# Passage for review
St. James' work generally skirts around the fringes of "romantic elements" and while Carly does get a "love interest" over the course of the story, it's very much a secondary element with the suspense and Gothic setting taking center stage.  As creepy as I thought St. James' last book was, this one is even creepier.  As in, it left me feeling unsettled - which having cut my teeth on Nancy Drew and reading Patricia Cornwell by the age of 16 well...unsettling Wendy takes some doing.  Fell is a fictional town, but the upstate New York setting is inspired, the town locked away in time (Carly finds herself pulling old newspapers at the library because the archives haven't been digitized yet) with spotty cell reception, and seriously, No Name Motels are right up there with vans that don't have any side windows.  Creepy.

But the genius of this story is how St. James centers it on the female gaze.  This is, by far, the most interesting female-centric suspense novel I've read in a while because ALL the female characters are interesting, multi-faceted and calling the shots. Viv, realizing nothing is being done about all the murdered women that keep turning up in Fell decides to play amateur sleuth and...solves it.  The cops cannot seem to find a connection between the victims, but she does.  Carly, grieving and determined, wants answers to what happened to Aunt Viv, which means retracing her steps and stumbling across the same mystery of the murdered women.  There's Alma, the only female cop on the Fell police force, dealing with rampant 1982 sexism on the job, and relegated to the night shift because...of course she is.  She's an unvarnished straight-shooter but also kind of sly and slick, which I tend to gravitate towards in female cop and PI characters.  And then there's Marnie, a photographer getting by, occasionally doing freelance for the cops at crime scenes, and entering Viv's orbit because she was hired to tail a married woman meeting her lover at the Sun Down.  These are also women cognizant of the road blocks they face because, men.  The 1982 story line in particular.  It's enraging, but riveting to read about the women circumventing these obstacles thrown in their way.

If I have any gripes about this story it's that I felt the beginning was a little slow to start and the ending a little too rushed - but it's creepy, it's compelling, and it's filled with dynamite female characters working to solve the mystery and find justice.  It's not my favorite of St. James' oeuvre (which is basically splitting hairs anyway) but it's so very good.  Dark, compelling, creepy, the kind of book that keeps you up at night flipping the pages.

Final Grade = A

3 comments:

helen424 said...

I stumbled over this authors work some years ago and love her.at the moment my favourite is Other Side of Midnight but do yourself a favour and never listen to the audio book. The voices are just wrong, so so wrong. The accents are terrible. Dick van Dyke in Mary Poppins is amazing in comparion. They might not grate so much to an American listener. Anyway back to this book, I have waiting for this for a year. Woohoo

Dorine said...

That is a problem when we read her books early. This one was fun. She needs to write faster! LOL

Wendy said...

Helen424: The Other Side of Midnight is also one of my favorites - but it's so hard to choose! I loved that one and her last two books, but I have such a soft spot for Silence for the Dead because I'm a sucker for a nurse heroine. Even when said nurse heroine is an impostor :)

Dorine: I knew I was going to end up regretting reading it SO early but I simply couldn't wait.

# Work order
Repeat the part of the book review starting with "I stumbled over" and going on through "Wendy said...", word for word.

# Data for review
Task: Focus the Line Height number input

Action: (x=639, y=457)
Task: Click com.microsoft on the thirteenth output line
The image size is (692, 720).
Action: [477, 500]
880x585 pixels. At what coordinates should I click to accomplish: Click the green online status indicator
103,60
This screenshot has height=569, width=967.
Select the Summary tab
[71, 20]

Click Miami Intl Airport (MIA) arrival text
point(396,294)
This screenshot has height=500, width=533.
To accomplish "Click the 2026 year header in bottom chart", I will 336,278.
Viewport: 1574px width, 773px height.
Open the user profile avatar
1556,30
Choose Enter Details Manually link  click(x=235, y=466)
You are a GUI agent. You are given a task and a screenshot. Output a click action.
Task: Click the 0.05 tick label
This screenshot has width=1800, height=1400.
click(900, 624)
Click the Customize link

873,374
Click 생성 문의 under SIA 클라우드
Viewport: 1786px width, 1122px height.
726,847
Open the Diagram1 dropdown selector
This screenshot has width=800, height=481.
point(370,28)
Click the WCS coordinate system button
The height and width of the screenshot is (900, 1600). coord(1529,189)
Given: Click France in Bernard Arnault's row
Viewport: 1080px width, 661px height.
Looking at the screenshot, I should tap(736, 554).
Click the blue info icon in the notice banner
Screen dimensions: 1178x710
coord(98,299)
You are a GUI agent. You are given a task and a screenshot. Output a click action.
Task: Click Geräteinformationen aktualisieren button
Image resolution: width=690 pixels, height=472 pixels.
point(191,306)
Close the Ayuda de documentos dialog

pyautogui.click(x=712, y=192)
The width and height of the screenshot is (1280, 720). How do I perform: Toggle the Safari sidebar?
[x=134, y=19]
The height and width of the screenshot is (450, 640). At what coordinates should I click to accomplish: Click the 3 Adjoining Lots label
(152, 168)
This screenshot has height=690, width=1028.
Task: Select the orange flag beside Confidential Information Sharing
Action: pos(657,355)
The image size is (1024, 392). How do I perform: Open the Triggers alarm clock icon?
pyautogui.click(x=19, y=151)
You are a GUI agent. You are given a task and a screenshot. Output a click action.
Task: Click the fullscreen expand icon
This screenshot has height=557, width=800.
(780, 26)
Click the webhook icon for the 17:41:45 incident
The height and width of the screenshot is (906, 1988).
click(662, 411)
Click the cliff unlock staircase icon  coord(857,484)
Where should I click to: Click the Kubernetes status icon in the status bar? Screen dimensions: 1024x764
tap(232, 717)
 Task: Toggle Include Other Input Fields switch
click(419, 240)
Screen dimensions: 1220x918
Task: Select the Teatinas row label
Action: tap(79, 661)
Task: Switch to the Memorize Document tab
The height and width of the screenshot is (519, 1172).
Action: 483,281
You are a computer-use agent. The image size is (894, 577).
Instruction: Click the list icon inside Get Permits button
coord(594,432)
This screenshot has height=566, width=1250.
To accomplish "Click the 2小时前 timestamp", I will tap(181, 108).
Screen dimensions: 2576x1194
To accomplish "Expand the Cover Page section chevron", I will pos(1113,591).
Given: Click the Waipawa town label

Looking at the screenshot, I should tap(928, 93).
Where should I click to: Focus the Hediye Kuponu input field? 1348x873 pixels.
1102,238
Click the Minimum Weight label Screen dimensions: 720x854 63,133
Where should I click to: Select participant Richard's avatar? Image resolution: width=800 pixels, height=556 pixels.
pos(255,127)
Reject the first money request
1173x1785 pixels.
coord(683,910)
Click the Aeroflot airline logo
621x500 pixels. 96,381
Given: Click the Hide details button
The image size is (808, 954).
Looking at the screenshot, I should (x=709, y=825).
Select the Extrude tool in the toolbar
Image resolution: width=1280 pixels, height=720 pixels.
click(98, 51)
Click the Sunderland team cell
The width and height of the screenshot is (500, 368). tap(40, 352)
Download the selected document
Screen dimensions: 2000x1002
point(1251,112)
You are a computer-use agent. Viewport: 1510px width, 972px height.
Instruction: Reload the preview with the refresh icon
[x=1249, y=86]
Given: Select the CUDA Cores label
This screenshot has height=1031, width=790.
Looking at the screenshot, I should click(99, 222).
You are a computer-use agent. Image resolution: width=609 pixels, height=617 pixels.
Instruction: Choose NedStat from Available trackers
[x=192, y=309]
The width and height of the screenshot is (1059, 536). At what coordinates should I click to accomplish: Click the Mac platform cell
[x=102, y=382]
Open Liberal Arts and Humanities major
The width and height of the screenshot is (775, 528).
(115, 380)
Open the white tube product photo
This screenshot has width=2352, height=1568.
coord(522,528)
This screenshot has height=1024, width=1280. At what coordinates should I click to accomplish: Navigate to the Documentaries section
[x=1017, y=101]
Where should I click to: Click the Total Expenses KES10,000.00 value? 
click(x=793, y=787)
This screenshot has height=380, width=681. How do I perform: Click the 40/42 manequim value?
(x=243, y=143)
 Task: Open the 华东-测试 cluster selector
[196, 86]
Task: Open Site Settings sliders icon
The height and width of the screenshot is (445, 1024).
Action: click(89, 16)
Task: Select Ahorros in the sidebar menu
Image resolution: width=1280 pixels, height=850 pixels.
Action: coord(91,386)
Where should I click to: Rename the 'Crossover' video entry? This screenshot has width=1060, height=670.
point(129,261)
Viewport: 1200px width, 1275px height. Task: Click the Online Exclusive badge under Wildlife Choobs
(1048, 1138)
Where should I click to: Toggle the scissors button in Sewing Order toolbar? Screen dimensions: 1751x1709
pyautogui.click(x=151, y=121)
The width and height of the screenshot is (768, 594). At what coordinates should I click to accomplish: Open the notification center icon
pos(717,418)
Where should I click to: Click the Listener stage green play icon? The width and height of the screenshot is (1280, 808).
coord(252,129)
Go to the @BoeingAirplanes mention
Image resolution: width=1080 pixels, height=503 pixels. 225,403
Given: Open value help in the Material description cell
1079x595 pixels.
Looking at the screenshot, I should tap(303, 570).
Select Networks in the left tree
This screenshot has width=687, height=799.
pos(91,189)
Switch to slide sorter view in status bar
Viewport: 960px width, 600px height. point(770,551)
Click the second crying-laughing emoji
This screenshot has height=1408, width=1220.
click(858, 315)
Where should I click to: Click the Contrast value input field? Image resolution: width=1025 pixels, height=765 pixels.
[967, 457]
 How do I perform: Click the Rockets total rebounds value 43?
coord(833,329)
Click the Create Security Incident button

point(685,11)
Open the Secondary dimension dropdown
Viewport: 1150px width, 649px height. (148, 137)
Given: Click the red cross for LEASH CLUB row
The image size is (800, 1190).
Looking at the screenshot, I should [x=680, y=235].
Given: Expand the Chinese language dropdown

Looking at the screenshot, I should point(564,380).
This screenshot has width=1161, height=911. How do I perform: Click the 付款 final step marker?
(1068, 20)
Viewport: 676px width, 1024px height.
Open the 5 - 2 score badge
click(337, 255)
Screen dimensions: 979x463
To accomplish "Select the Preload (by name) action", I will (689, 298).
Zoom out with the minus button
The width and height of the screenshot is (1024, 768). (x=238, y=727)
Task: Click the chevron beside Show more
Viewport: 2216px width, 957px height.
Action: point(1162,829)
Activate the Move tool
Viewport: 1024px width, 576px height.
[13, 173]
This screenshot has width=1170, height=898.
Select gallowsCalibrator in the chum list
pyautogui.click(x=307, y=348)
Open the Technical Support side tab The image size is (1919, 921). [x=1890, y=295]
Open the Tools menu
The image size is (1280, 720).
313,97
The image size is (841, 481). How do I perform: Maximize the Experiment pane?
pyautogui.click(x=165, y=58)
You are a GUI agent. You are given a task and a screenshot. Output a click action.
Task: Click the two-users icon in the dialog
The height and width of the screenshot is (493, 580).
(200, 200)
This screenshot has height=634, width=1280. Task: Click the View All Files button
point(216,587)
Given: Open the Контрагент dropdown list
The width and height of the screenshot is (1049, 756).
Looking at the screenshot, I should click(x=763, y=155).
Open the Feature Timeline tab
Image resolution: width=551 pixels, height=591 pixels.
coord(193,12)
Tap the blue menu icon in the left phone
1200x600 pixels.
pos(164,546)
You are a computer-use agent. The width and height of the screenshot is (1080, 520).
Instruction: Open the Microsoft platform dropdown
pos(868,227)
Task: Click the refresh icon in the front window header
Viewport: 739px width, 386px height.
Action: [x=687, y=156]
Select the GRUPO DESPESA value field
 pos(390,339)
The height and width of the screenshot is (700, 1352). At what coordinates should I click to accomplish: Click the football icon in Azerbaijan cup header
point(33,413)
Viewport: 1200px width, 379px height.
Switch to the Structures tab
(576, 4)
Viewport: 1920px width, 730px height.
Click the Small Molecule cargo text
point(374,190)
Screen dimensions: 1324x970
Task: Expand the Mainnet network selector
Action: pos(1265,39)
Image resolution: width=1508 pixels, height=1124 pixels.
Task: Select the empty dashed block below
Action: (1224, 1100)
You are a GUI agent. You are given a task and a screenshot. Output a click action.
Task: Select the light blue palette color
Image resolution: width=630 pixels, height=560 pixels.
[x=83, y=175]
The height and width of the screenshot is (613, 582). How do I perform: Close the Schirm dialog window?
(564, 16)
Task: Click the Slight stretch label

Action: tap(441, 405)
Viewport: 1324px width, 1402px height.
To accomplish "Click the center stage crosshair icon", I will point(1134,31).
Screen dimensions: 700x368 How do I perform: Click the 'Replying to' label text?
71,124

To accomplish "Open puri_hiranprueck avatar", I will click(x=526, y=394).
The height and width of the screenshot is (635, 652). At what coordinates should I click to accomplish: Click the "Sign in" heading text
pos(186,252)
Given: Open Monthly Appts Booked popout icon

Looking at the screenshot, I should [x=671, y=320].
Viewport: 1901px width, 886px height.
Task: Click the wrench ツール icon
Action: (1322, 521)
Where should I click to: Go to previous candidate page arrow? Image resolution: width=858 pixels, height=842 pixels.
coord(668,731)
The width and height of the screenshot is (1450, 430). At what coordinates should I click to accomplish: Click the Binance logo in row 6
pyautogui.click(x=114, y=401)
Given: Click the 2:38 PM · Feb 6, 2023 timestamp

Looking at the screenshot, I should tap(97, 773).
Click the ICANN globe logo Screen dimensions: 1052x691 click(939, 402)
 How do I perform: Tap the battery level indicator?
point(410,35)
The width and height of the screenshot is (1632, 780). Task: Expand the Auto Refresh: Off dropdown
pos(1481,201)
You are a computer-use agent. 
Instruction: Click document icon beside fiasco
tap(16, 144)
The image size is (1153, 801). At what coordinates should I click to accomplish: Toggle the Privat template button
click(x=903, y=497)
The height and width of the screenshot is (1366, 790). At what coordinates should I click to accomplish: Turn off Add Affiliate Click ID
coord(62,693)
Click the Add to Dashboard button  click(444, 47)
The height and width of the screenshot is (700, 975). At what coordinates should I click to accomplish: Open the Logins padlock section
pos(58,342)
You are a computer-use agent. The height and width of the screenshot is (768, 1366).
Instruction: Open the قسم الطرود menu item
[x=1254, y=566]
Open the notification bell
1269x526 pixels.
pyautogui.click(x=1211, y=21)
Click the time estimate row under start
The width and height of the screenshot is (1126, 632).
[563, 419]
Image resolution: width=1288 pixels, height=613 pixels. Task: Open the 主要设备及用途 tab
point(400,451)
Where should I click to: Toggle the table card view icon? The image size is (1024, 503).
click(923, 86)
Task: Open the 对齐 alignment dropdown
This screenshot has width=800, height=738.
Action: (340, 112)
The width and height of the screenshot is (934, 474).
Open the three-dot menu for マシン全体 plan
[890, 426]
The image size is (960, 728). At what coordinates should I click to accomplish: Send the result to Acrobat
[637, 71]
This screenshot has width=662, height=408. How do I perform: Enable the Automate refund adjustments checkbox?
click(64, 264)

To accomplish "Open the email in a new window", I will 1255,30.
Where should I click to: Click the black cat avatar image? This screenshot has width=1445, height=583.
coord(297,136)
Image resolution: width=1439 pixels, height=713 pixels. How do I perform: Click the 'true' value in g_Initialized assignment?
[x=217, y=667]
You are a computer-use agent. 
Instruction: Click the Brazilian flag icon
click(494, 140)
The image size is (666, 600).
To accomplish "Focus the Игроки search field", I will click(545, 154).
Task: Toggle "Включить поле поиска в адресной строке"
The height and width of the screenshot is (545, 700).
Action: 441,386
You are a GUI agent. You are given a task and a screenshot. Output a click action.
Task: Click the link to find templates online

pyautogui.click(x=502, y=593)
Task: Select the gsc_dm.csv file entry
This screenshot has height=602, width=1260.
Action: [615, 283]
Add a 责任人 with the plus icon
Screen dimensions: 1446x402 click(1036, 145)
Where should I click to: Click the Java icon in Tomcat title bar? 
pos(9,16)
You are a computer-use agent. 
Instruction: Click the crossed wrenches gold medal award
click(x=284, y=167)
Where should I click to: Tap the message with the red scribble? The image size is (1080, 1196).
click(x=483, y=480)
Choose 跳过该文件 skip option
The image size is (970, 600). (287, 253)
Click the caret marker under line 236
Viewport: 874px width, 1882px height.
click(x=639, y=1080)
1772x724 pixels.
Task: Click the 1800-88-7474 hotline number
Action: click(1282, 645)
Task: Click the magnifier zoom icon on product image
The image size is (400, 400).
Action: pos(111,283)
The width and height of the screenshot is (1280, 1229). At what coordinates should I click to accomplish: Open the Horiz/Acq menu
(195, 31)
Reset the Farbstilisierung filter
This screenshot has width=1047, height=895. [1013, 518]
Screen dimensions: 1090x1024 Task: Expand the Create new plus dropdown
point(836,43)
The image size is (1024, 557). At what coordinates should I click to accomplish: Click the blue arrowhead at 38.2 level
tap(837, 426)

# Answer area
I stumbled over this authors work some years ago and love her.at the moment my favourite is Other Side of Midnight but do yourself a favour and never listen to the audio book. The voices are just wrong, so so wrong. The accents are terrible. Dick van Dyke in Mary Poppins is amazing in comparion. They might not grate so much to an American listener. Anyway back to this book, I have waiting for this for a year. Woohoo

Dorine said...

That is a problem when we read her books early. This one was fun. She needs to write faster! LOL

Wendy said...